+++ EXERCISE DATA
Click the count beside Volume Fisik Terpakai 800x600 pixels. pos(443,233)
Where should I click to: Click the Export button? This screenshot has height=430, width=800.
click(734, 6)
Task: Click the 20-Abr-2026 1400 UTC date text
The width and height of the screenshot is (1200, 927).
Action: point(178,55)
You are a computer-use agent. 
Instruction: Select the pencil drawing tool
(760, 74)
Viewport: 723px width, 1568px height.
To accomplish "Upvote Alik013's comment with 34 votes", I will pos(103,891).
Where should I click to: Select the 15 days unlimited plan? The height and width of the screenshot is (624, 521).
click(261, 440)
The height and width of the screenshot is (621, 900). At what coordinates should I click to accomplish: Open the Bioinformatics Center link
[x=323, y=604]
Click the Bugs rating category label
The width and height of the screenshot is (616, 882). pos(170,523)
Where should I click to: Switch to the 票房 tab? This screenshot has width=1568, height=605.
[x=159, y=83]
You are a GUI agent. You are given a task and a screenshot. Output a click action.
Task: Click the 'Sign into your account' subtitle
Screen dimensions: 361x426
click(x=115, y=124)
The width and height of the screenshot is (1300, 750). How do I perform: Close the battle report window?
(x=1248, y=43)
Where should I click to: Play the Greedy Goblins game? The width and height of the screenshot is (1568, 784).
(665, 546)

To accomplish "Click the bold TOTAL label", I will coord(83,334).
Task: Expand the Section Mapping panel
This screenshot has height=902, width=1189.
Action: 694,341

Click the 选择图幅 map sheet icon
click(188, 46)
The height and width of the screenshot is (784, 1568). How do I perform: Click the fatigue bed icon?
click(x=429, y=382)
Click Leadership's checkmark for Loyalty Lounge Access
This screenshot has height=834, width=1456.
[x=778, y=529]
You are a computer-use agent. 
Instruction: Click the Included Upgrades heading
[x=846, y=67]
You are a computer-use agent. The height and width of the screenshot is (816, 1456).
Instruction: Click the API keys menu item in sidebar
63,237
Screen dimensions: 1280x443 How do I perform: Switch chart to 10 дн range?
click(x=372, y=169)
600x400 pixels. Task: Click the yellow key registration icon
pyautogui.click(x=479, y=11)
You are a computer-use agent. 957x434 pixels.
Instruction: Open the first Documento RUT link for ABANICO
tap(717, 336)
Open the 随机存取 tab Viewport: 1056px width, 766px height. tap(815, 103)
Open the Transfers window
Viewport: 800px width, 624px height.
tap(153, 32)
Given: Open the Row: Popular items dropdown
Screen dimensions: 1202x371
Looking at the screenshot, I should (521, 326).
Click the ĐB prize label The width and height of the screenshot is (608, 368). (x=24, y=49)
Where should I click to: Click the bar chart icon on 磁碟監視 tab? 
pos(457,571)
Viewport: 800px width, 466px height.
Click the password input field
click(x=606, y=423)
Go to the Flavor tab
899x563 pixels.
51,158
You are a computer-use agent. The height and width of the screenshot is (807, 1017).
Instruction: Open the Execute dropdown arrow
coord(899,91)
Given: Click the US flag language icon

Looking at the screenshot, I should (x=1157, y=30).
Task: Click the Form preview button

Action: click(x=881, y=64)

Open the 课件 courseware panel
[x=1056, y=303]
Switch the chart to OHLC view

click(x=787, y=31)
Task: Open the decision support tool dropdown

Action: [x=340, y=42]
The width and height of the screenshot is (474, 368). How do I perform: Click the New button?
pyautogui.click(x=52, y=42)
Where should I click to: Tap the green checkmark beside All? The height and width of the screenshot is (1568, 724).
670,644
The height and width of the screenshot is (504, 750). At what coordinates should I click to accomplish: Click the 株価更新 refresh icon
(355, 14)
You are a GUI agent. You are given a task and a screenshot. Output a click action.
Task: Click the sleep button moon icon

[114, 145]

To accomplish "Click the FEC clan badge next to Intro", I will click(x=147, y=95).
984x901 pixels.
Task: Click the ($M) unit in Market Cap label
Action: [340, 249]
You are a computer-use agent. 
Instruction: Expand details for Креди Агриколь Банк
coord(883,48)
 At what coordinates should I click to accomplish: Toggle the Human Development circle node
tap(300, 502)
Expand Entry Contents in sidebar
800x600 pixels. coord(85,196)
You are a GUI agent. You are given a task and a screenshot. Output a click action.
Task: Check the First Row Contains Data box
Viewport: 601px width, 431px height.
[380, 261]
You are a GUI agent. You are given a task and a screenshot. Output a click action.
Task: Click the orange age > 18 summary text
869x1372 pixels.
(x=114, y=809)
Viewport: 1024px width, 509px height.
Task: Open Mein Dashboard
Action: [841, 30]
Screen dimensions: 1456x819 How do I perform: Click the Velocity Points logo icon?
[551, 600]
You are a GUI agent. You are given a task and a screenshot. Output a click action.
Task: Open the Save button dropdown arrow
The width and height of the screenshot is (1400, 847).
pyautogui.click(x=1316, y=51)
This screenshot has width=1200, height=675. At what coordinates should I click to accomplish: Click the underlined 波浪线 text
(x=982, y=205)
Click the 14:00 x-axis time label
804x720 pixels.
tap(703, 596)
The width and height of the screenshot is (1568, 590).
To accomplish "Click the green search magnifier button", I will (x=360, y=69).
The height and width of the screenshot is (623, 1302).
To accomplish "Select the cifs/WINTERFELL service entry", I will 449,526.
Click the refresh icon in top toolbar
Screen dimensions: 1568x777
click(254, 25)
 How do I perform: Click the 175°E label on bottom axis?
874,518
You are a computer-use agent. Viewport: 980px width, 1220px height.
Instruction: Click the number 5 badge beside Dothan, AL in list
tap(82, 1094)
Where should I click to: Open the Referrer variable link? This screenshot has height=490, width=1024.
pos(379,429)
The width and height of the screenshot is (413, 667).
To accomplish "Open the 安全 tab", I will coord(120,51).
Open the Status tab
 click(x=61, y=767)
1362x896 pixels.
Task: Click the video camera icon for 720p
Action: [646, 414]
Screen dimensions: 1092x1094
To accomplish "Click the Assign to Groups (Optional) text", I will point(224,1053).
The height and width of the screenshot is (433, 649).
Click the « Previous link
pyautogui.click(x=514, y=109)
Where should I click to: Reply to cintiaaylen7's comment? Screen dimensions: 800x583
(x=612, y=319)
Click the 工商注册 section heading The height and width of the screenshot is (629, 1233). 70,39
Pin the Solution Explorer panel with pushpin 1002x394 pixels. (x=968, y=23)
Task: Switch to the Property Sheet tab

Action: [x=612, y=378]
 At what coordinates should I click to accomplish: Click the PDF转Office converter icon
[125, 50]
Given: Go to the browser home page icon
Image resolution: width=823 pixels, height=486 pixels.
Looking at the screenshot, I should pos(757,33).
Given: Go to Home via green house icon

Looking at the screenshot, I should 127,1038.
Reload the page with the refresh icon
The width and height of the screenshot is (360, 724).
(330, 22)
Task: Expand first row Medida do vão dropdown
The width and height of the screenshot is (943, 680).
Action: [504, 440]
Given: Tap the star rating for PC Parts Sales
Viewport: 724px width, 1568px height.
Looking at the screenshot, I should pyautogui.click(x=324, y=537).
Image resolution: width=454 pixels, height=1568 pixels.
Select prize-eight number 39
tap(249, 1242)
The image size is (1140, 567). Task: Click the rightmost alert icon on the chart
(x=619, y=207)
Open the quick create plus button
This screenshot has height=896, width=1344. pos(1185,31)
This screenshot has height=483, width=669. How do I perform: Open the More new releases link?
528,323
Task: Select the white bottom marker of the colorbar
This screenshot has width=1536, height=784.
++++++
EXERCISE DIRECTIONS
Your answer must be an exact transcription of all the data above.

TASK SOLUTION
Click the count beside Volume Fisik Terpakai 800x600 pixels. pos(443,233)
Where should I click to: Click the Export button? This screenshot has height=430, width=800.
click(734, 6)
Task: Click the 20-Abr-2026 1400 UTC date text
The width and height of the screenshot is (1200, 927).
Action: point(178,55)
You are a computer-use agent. 
Instruction: Select the pencil drawing tool
(760, 74)
Viewport: 723px width, 1568px height.
To accomplish "Upvote Alik013's comment with 34 votes", I will pos(103,891).
Where should I click to: Select the 15 days unlimited plan? The height and width of the screenshot is (624, 521).
click(261, 440)
The height and width of the screenshot is (621, 900). At what coordinates should I click to accomplish: Open the Bioinformatics Center link
[x=323, y=604]
Click the Bugs rating category label
The width and height of the screenshot is (616, 882). pos(170,523)
Where should I click to: Switch to the 票房 tab? This screenshot has width=1568, height=605.
[x=159, y=83]
You are a GUI agent. You are given a task and a screenshot. Output a click action.
Task: Click the 'Sign into your account' subtitle
Screen dimensions: 361x426
click(x=115, y=124)
The width and height of the screenshot is (1300, 750). How do I perform: Close the battle report window?
(x=1248, y=43)
Where should I click to: Play the Greedy Goblins game? The width and height of the screenshot is (1568, 784).
(665, 546)

To accomplish "Click the bold TOTAL label", I will coord(83,334).
Task: Expand the Section Mapping panel
This screenshot has height=902, width=1189.
Action: 694,341

Click the 选择图幅 map sheet icon
click(188, 46)
The height and width of the screenshot is (784, 1568). How do I perform: Click the fatigue bed icon?
click(x=429, y=382)
Click Leadership's checkmark for Loyalty Lounge Access
This screenshot has height=834, width=1456.
[x=778, y=529]
You are a computer-use agent. 
Instruction: Click the Included Upgrades heading
[x=846, y=67]
You are a computer-use agent. The height and width of the screenshot is (816, 1456).
Instruction: Click the API keys menu item in sidebar
63,237
Screen dimensions: 1280x443 How do I perform: Switch chart to 10 дн range?
click(x=372, y=169)
600x400 pixels. Task: Click the yellow key registration icon
pyautogui.click(x=479, y=11)
You are a computer-use agent. 957x434 pixels.
Instruction: Open the first Documento RUT link for ABANICO
tap(717, 336)
Open the 随机存取 tab Viewport: 1056px width, 766px height. tap(815, 103)
Open the Transfers window
Viewport: 800px width, 624px height.
tap(153, 32)
Given: Open the Row: Popular items dropdown
Screen dimensions: 1202x371
Looking at the screenshot, I should (521, 326).
Click the ĐB prize label The width and height of the screenshot is (608, 368). (x=24, y=49)
Where should I click to: Click the bar chart icon on 磁碟監視 tab? 
pos(457,571)
Viewport: 800px width, 466px height.
Click the password input field
click(x=606, y=423)
Go to the Flavor tab
899x563 pixels.
51,158
You are a computer-use agent. The height and width of the screenshot is (807, 1017).
Instruction: Open the Execute dropdown arrow
coord(899,91)
Given: Click the US flag language icon

Looking at the screenshot, I should (x=1157, y=30).
Task: Click the Form preview button

Action: click(x=881, y=64)

Open the 课件 courseware panel
[x=1056, y=303]
Switch the chart to OHLC view

click(x=787, y=31)
Task: Open the decision support tool dropdown

Action: [x=340, y=42]
The width and height of the screenshot is (474, 368). How do I perform: Click the New button?
pyautogui.click(x=52, y=42)
Where should I click to: Tap the green checkmark beside All? The height and width of the screenshot is (1568, 724).
670,644
The height and width of the screenshot is (504, 750). At what coordinates should I click to accomplish: Click the 株価更新 refresh icon
(355, 14)
You are a GUI agent. You are given a task and a screenshot. Output a click action.
Task: Click the sleep button moon icon

[114, 145]

To accomplish "Click the FEC clan badge next to Intro", I will click(x=147, y=95).
984x901 pixels.
Task: Click the ($M) unit in Market Cap label
Action: [340, 249]
You are a computer-use agent. 
Instruction: Expand details for Креди Агриколь Банк
coord(883,48)
 At what coordinates should I click to accomplish: Toggle the Human Development circle node
tap(300, 502)
Expand Entry Contents in sidebar
800x600 pixels. coord(85,196)
You are a GUI agent. You are given a task and a screenshot. Output a click action.
Task: Check the First Row Contains Data box
Viewport: 601px width, 431px height.
[380, 261]
You are a GUI agent. You are given a task and a screenshot. Output a click action.
Task: Click the orange age > 18 summary text
869x1372 pixels.
(x=114, y=809)
Viewport: 1024px width, 509px height.
Task: Open Mein Dashboard
Action: [841, 30]
Screen dimensions: 1456x819 How do I perform: Click the Velocity Points logo icon?
[551, 600]
You are a GUI agent. You are given a task and a screenshot. Output a click action.
Task: Open the Save button dropdown arrow
The width and height of the screenshot is (1400, 847).
pyautogui.click(x=1316, y=51)
This screenshot has width=1200, height=675. At what coordinates should I click to accomplish: Click the underlined 波浪线 text
(x=982, y=205)
Click the 14:00 x-axis time label
804x720 pixels.
tap(703, 596)
The width and height of the screenshot is (1568, 590).
To accomplish "Click the green search magnifier button", I will (x=360, y=69).
The height and width of the screenshot is (623, 1302).
To accomplish "Select the cifs/WINTERFELL service entry", I will 449,526.
Click the refresh icon in top toolbar
Screen dimensions: 1568x777
click(254, 25)
 How do I perform: Click the 175°E label on bottom axis?
874,518
You are a computer-use agent. Viewport: 980px width, 1220px height.
Instruction: Click the number 5 badge beside Dothan, AL in list
tap(82, 1094)
Where should I click to: Open the Referrer variable link? This screenshot has height=490, width=1024.
pos(379,429)
The width and height of the screenshot is (413, 667).
To accomplish "Open the 安全 tab", I will coord(120,51).
Open the Status tab
 click(x=61, y=767)
1362x896 pixels.
Task: Click the video camera icon for 720p
Action: [646, 414]
Screen dimensions: 1092x1094
To accomplish "Click the Assign to Groups (Optional) text", I will point(224,1053).
The height and width of the screenshot is (433, 649).
Click the « Previous link
pyautogui.click(x=514, y=109)
Where should I click to: Reply to cintiaaylen7's comment? Screen dimensions: 800x583
(x=612, y=319)
Click the 工商注册 section heading The height and width of the screenshot is (629, 1233). 70,39
Pin the Solution Explorer panel with pushpin 1002x394 pixels. (x=968, y=23)
Task: Switch to the Property Sheet tab

Action: [x=612, y=378]
 At what coordinates should I click to accomplish: Click the PDF转Office converter icon
[125, 50]
Given: Go to the browser home page icon
Image resolution: width=823 pixels, height=486 pixels.
Looking at the screenshot, I should pos(757,33).
Given: Go to Home via green house icon

Looking at the screenshot, I should 127,1038.
Reload the page with the refresh icon
The width and height of the screenshot is (360, 724).
(330, 22)
Task: Expand first row Medida do vão dropdown
The width and height of the screenshot is (943, 680).
Action: [504, 440]
Given: Tap the star rating for PC Parts Sales
Viewport: 724px width, 1568px height.
Looking at the screenshot, I should pyautogui.click(x=324, y=537).
Image resolution: width=454 pixels, height=1568 pixels.
Select prize-eight number 39
tap(249, 1242)
The image size is (1140, 567). Task: Click the rightmost alert icon on the chart
(x=619, y=207)
Open the quick create plus button
This screenshot has height=896, width=1344. pos(1185,31)
This screenshot has height=483, width=669. How do I perform: Open the More new releases link?
528,323
Task: Select the white bottom marker of the colorbar
This screenshot has width=1536, height=784.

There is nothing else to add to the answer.